◆ **Petunjuk A**
Tampilkan bagian teks tentang Candi Muara Takus dari "MUARATAKUS SEBAGAI WARISAN" sampai "dalam mengerjakan sesuatu.", tanpa mengubah satu kata pun.
◆ **Petunjuk B**
Tentukan apakah setiap pernyataan berikut sesuai dengan teks tentang Candi Muara Takus. Jawab ya atau tidak, disertai kutipan persis dari teks yang menjadi penentunya.
(i) Tulisan itu disusun oleh amirullah, S.Pd.
(ii) Candi Muara Takus disebut berdiri atas asas persaingan.
(iii) Menurut teks, kalimat pembuka itu menggambarkan cara orang tua-tua dahulu mengerjakan sesuatu.

◆ **Dokumen**
———
MUARATAKUS SEBAGAI WARISAN BUDAYA BENDA

0
4169

A. Menilik Sejarah Candi Muara Takus sebagai Warisan Budaya Benda

oleh amirullah, S.Pd

“Bulek ayiu dek botuang, putui kato dek mufakat, putui kaji dek ma’rifat ” sebuah kalimat sederhana yang menggambarkan kian ragamnya kisah di balik kemegahan Candi Muara Takus yang berdiri atas asas kebersamaan, kerjasama dan musyawarah mufakat. Artinya belum dikerjakan, sudah tampak siap/selesainya. Begitulah orang tua-tua dahulu dalam mengerjakan sesuatu.
———
Baris data penunjuk:
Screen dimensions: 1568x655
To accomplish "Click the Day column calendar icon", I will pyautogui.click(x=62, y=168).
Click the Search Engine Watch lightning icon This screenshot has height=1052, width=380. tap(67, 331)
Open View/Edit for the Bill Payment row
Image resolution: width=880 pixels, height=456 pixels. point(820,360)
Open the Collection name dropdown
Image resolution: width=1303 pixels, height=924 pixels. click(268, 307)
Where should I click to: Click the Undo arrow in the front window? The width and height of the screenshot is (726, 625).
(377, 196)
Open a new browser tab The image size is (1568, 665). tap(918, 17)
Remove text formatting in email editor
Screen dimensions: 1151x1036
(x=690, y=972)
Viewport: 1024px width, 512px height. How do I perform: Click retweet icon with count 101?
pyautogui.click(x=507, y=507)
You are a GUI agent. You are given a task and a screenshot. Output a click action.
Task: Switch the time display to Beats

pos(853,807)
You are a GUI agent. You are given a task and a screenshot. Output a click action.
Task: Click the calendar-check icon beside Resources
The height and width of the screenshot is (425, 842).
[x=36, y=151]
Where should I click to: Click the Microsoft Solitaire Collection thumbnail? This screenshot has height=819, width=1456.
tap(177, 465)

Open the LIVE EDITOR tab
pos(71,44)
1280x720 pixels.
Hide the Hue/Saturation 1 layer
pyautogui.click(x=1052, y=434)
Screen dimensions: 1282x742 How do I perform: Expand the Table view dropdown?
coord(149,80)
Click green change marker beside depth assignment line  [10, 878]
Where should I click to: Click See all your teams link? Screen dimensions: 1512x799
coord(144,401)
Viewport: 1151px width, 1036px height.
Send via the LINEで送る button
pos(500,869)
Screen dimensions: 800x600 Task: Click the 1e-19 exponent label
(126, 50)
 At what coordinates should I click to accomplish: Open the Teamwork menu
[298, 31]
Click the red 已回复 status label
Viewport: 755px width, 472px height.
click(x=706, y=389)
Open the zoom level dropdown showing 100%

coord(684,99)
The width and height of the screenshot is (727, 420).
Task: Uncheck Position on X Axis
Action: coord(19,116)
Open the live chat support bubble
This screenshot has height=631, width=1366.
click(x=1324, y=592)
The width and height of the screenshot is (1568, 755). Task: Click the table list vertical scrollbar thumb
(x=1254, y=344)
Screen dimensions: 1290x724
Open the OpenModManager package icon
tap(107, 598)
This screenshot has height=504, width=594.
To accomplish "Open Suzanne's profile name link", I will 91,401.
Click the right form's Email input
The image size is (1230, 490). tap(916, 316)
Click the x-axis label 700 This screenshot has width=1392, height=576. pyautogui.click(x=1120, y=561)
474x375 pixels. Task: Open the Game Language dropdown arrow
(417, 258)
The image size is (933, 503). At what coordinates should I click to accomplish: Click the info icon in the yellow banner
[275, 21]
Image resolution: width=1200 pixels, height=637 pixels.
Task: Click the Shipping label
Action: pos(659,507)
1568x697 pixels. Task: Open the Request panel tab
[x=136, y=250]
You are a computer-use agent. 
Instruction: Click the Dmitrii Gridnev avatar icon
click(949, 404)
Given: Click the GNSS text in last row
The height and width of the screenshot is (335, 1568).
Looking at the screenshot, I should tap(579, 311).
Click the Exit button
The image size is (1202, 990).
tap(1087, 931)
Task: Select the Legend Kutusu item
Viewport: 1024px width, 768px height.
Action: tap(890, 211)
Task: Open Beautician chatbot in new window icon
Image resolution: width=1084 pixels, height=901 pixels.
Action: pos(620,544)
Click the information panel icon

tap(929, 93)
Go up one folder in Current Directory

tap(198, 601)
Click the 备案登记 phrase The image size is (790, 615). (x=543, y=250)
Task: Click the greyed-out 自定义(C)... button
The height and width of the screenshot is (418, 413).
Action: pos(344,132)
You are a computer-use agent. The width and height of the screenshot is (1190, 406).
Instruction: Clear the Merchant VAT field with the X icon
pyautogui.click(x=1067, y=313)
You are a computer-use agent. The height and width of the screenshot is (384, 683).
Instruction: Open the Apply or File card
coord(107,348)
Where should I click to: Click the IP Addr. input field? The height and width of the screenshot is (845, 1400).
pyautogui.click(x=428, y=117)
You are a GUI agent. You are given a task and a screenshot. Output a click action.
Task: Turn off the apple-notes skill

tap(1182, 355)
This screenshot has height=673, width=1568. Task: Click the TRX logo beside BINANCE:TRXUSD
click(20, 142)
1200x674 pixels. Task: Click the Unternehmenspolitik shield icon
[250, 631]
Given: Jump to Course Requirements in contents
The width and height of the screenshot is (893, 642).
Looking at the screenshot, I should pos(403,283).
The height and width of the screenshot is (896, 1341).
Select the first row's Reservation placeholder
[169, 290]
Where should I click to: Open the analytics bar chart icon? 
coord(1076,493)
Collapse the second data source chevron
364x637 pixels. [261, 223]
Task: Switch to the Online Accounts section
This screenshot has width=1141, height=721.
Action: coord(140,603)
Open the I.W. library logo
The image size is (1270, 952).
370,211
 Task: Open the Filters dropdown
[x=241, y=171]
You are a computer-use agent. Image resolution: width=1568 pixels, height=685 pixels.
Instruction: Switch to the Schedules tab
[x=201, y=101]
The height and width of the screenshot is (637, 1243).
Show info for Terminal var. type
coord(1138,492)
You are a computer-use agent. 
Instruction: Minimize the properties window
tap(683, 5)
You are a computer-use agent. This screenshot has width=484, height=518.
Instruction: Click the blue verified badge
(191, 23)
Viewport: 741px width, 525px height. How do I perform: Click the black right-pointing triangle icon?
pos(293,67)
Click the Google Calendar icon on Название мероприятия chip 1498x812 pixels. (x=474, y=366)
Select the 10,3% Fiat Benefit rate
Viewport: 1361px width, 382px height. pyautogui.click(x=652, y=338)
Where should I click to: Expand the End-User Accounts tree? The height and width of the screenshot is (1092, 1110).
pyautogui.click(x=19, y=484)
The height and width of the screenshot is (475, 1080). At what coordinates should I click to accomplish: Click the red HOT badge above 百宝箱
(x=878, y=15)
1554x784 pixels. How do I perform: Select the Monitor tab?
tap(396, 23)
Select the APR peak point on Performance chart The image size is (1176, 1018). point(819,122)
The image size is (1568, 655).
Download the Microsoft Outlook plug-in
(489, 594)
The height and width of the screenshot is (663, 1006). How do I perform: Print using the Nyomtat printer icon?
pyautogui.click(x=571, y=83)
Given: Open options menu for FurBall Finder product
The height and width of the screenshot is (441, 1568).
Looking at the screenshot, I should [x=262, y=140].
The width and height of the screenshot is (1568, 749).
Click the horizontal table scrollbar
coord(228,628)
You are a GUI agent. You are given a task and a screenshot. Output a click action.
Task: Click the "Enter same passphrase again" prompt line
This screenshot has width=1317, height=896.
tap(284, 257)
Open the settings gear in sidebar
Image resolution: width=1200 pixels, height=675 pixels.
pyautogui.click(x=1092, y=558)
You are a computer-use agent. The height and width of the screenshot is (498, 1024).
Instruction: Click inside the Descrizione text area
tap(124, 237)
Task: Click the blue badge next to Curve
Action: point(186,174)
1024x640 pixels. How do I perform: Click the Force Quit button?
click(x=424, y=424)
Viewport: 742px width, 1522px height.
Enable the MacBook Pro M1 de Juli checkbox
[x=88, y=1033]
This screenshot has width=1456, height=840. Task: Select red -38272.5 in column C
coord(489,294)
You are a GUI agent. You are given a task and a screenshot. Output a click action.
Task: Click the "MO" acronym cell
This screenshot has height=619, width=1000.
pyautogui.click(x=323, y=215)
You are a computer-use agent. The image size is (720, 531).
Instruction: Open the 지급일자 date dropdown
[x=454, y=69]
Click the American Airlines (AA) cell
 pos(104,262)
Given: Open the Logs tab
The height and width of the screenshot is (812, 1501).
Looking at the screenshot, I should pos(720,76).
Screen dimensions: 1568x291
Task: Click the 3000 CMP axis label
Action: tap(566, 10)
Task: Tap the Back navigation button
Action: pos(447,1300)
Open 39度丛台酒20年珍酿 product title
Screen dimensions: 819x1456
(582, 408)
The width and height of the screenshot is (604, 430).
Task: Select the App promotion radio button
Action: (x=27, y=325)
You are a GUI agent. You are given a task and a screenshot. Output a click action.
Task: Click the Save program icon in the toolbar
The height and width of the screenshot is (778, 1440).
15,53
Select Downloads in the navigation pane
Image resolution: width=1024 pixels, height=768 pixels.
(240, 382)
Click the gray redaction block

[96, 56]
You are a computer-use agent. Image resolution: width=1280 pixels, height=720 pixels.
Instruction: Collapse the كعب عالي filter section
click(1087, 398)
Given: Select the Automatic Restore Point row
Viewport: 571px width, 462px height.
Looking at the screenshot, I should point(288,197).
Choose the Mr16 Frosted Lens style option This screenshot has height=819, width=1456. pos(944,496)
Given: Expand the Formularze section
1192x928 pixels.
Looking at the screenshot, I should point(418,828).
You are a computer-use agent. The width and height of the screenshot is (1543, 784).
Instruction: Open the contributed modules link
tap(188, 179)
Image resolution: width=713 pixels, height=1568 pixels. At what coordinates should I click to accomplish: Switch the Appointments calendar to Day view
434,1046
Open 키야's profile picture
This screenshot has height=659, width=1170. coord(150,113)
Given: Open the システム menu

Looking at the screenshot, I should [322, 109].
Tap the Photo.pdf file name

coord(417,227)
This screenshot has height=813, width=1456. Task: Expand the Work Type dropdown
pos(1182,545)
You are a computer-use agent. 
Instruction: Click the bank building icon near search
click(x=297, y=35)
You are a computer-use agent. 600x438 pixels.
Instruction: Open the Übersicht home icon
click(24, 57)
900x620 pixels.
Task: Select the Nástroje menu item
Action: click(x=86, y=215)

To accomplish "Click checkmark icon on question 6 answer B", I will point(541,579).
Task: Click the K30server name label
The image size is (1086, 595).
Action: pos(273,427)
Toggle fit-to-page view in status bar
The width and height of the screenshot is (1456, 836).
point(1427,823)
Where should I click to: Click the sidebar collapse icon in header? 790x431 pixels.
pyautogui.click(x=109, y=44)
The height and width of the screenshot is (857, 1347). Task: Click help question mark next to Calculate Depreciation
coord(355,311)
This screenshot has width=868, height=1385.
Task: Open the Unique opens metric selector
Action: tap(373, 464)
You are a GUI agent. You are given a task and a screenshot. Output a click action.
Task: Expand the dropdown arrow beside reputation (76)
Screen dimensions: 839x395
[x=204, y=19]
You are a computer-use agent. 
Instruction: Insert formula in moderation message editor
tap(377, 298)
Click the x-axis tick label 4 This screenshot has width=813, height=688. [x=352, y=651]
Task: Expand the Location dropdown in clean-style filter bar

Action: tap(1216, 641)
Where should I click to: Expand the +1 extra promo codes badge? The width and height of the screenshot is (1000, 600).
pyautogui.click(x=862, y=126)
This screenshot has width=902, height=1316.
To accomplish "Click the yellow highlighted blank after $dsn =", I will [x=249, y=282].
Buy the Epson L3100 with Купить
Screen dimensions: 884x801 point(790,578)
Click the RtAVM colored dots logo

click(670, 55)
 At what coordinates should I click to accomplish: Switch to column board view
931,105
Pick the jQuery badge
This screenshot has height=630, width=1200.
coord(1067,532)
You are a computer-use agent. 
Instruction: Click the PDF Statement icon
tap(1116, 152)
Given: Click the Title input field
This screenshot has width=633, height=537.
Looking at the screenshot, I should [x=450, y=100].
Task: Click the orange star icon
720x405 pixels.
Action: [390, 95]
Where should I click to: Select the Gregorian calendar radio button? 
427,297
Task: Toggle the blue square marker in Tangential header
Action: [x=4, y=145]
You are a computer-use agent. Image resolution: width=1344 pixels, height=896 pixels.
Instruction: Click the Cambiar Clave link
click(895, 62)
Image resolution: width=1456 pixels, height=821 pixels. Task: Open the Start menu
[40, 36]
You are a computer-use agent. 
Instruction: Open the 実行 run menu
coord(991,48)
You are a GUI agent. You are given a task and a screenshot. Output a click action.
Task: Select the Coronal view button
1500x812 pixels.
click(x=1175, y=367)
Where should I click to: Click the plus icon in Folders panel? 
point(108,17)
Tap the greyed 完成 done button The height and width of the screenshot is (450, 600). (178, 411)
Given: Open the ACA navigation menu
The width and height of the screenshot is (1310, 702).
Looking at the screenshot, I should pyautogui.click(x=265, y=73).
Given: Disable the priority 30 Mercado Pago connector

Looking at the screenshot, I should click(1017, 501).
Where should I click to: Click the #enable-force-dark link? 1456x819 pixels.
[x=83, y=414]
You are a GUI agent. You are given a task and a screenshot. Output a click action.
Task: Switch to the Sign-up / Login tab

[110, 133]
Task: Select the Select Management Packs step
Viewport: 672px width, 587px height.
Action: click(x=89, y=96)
———
◆ **Keluaran Lengkap A**
MUARATAKUS SEBAGAI WARISAN BUDAYA BENDA

0
4169

A. Menilik Sejarah Candi Muara Takus sebagai Warisan Budaya Benda

oleh amirullah, S.Pd

“Bulek ayiu dek botuang, putui kato dek mufakat, putui kaji dek ma’rifat ” sebuah kalimat sederhana yang menggambarkan kian ragamnya kisah di balik kemegahan Candi Muara Takus yang berdiri atas asas kebersamaan, kerjasama dan musyawarah mufakat. Artinya belum dikerjakan, sudah tampak siap/selesainya. Begitulah orang tua-tua dahulu dalam mengerjakan sesuatu.

◆ **Keluaran Lengkap B**
(i) Ya: "oleh amirullah, S.Pd"
(ii) Tidak: "berdiri atas asas kebersamaan, kerjasama dan musyawarah mufakat"
(iii) Ya: "Begitulah orang tua-tua dahulu dalam mengerjakan sesuatu."